Uno recuerda las salidas a comer con la familia como algo un poco en color sepia. Salir era ir a hacerse una paella o, si querías algo distinto, una mariscada, sinónimo del buen comer antiguo. En mi familia nunca han sido muy exquisitos y nuestros domingos eran de comida siempre no muy lejos del Marítimo. A veces en el restaurante Bolos o en el ya desaparecido Racó del Port (mi abuela paterna vivía en Atarazanas); a veces en La Carmela o el Polit (mis abuelos maternos eran de la calle Pavía y la Malvarrosa). Mi abuelo se pedía tarta al whisky de postre, fijo. Y es inevitable pensar que, para comerse los postres de Thermomix de los restaurantes de ahora -¿tarta de tres chocolates, en serio?- mejor el whisky. O el limón y la naranja helados. Se acuerdan ustedes, a qué sí.
La otra reflexión tiene que ver con mis habituales visitas a Maipi, un lugar donde hasta no hace mucho ni siquiera había carta como tal y Gabi te cantaba los platos o los veías escritos en una pizarra. Nada de degustación, nada de fantasía innecesaria. Detalles como acompañar la carne con pimientos y patatas, que ya no se ven. Y si hay algún producto concreto te lo dice y si no, pues en otra ocasión será. Me ha pasado ir a otros sitios, ver una carta enorme, pedir lo más raro y, claro, que no haya o que lo preparen tarde y mal porque se centran en lo que la gente pide más. No solo tiene que volver la carta, es que tendría que volver la carta abierta. Dame a elegir entre lo mejor que tengas hoy, sería el resumen. Una cosa muy antigua, dirán algunos. Antigua pero moderna, como aquella canción.

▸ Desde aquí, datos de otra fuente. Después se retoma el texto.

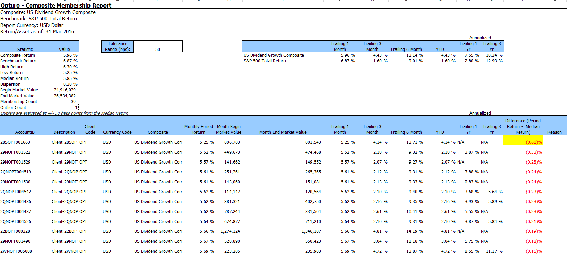Select the Currency Code column header
This screenshot has width=570, height=254.
(117, 132)
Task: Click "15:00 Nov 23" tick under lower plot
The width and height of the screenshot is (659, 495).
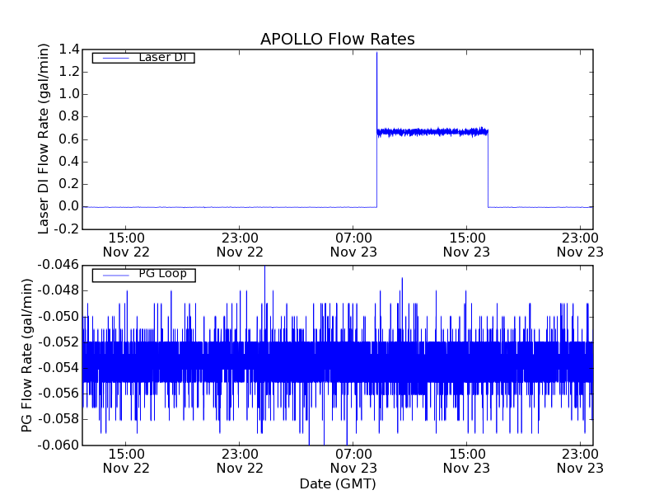Action: point(467,461)
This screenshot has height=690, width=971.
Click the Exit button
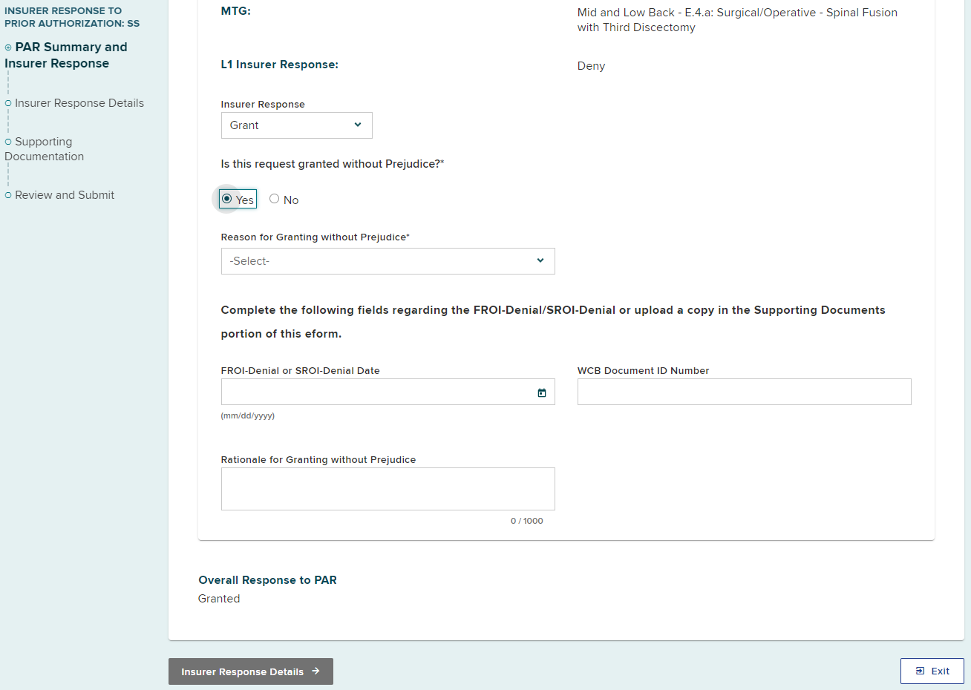tap(932, 671)
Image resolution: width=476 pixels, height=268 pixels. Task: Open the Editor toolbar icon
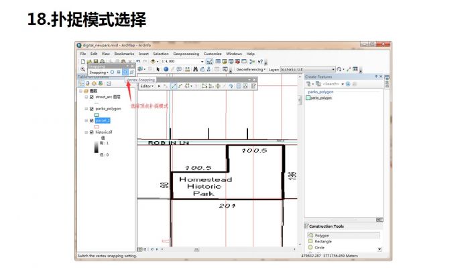pyautogui.click(x=209, y=61)
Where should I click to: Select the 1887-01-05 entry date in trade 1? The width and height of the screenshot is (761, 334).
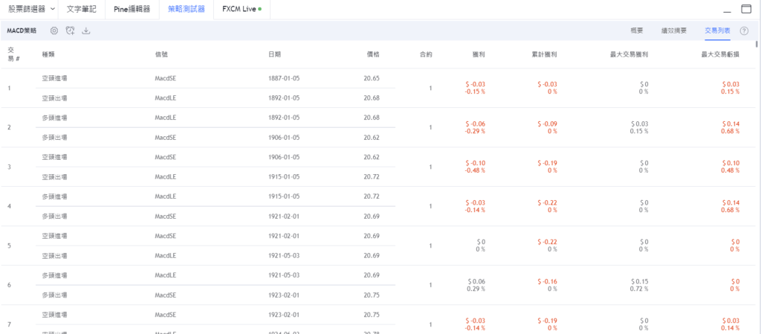[284, 78]
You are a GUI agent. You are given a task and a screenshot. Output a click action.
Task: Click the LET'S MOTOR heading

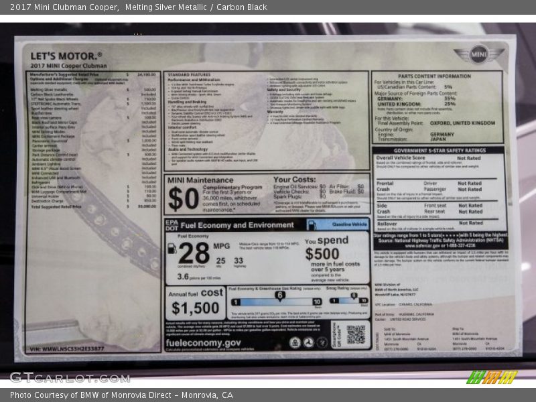pyautogui.click(x=66, y=56)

Básicamente, hacer nuevos fuegos de leñas viejas. Algo bastante difícil, por otra parte. En uno de los relatos de Lucia Berlin escribe que mejor dejar atado el pasado porque "si dejo que entre, aunque sea por una rendija de autocompasión, zas, la puerta se abrirá de golpe" y entonces todo se puede estropear sin remedio. Se asumen riesgos, muchos, al cambiar algo tan establecido como un sistema asumido por todos. Y es que estoy convencido, tristemente convencido, de que del mismo modo en que hay jóvenes que ya no saben lo que es comprar un CD, también habrá muchos que no sepan ir a cenar sin compartir un menú 'degustación' en la mesa para todos. Que no conozcan costumbres que un día fueron porque todos los restaurantes tienen ahora unas nuevas. Incapaces de tomar, qué sé yo, un entrante y un principal a su elección. Incapaces, por extensión, de ser los protagonistas de su propia comida, una distinta a la del resto.
¿Saben aquella teoría de que cuando una botella de agua se cierra demasiado, al final vuelve a abrirse? Pues quizá ya toque.